Well, "DIS 10646" is the Draft International Standard, particularly Draft 1, from ~1990 or ~1991. (Sometimes it might have been called 10646.1.) Therefore it would likely only be in print form (or printed and scanned form). It's pretty old. What I understand is that Draft 1 got shot down because it was at variance with the nascent Unicode effort; Draft 2 was eventually adopted as ISO 10646:1993, and is equivalent to Unicode 1.1. (10646-1:1993 plus Amendments 5 to 7 = Unicode 2.0.)


you never explained your specific interest in this matter. Personal curiosity? An attempt to write the definite history of character encoding?

A long time ago, in a galaxy far, far away....

(Okay it really was not that long ago, and it was pretty close at hand since it was on this list)

The following doesn't really answer my question; the first draft of 10646 seems pretty irrelevant in that context.
However, I do have a small comment on your current project, so I'll append it here:

I proposed adding C1 Control Pictures to Unicode. <> I am resurrecting that effort, but more slowly this time, with more research and input from implementers. The requirement is that all glyphs for U+0000 - U+00FF be graphically distinct.

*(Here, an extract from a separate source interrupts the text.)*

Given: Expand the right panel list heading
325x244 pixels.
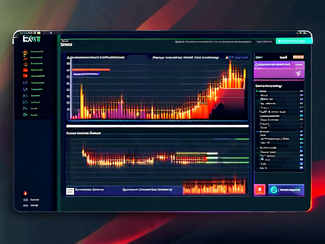Looking at the screenshot, I should pyautogui.click(x=269, y=86).
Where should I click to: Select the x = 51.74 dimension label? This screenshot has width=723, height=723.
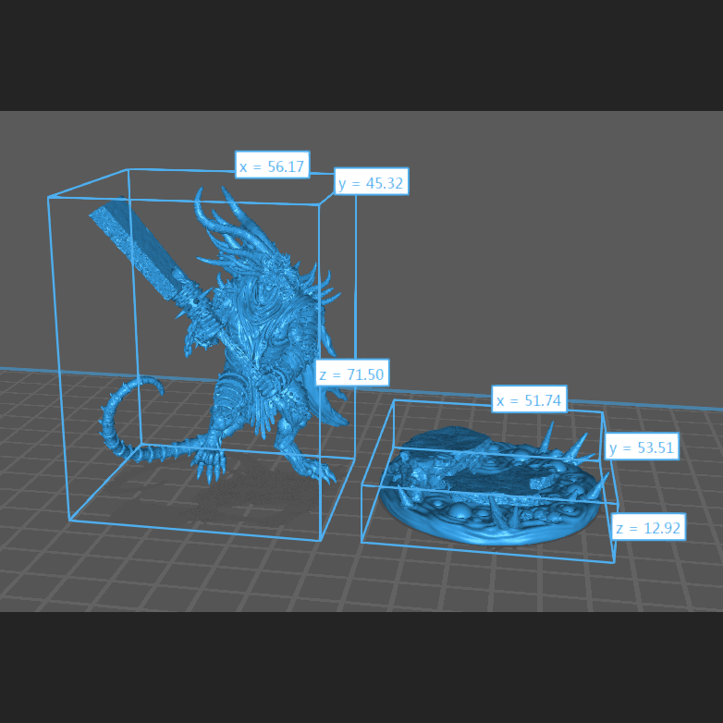(x=529, y=399)
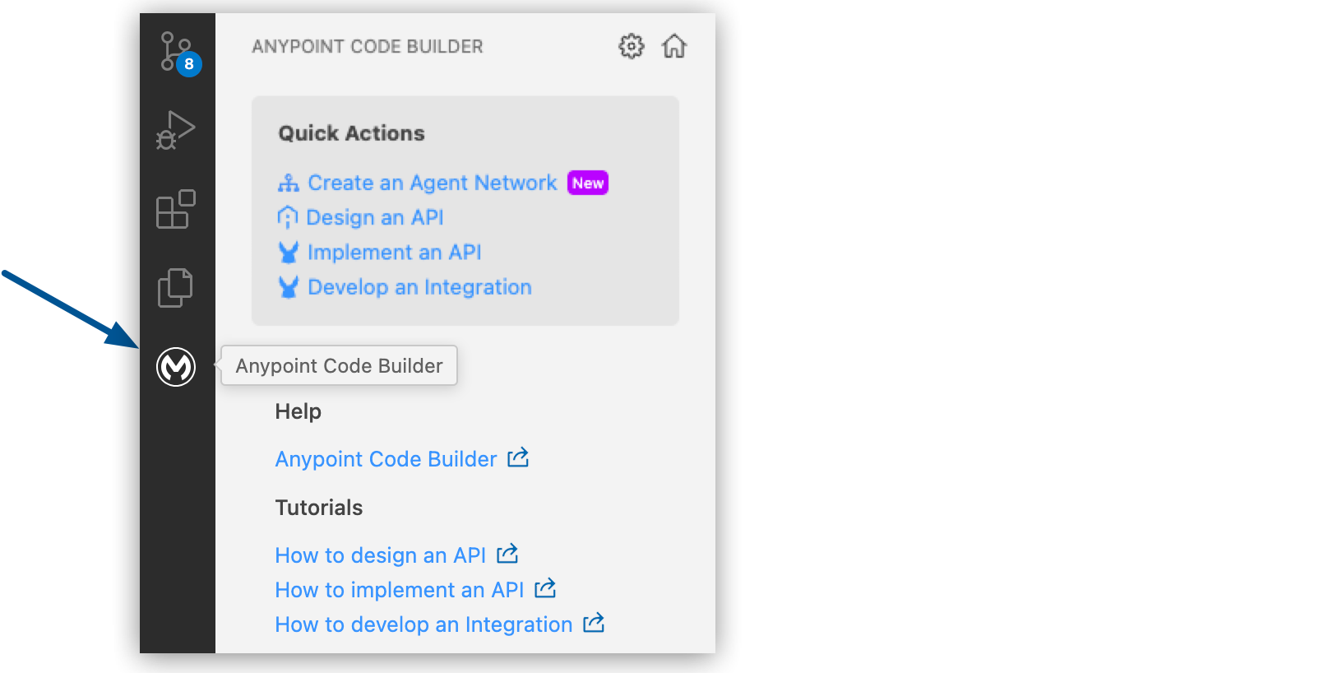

Debuggers used to do this by referencing the graphemes in the hardware code page, such as Code Page 437, but we have come a long way from 1981, so displaying ♣ for 0x05 does not make much modern sense. Merely substituting one of the other legacy code pages in for 0x80 - 0x9F does not make sense either. The characters of Code Page 437 overlap with U+00A0 - U+00FF in that range, for example. (Windows-1252 is somewhat more defensible, but Windows-1252 has 5 unassigned code points so it would be incomplete.)

Totally agree that mapping these to random glyphs from 8-bit sets that happen to have those positions mapped to printable shapes is not useful.

But this problem is already solved. Implementers already have solutions, and they do not depend on encoding anything or making any other changes. They simply show shapes that somehow contain the abbreviation for the control code, as in this example showing the line endings from a random text file:

You can see that the shapes do not actually resemble the existing control pictures' glyph design although the principle is clearly related. Also notice that the implementation chooses to use different techniques for showing whitespace.

Since over the 25 years of the standard none of these implementers ever approached the consortium with a request for a standard set of character codes, my conclusion would be that this is a solution in search of a problem.

The case for most of the original control pictures was very marginal and grounded, if I recall, in specific legacy implementations of dumb terminals.

Unlike the old host-terminal interfaces, modern debuggers don't send character streams to a dumb device. There is a whole rendering architecture that offers plenty choices for substituting different shapes for certain code points. All that is taking place on a level where the actual 'codes' used for that are not shared or visible, reducing the benefit of standardization. As you can see from my example, the other benefit of standardization, which is a consensus around a specific set of shapes, as you would have, for example for standard math symbols, is also absent, because implementers like to use different techniques - in my example colored dots, arrows and the like for whitespace and fat heavy black rounded rectangles with abbreviations for other control codes. And who knows, the formatting could change -- many debuggers now let you view text data in different modes, for example.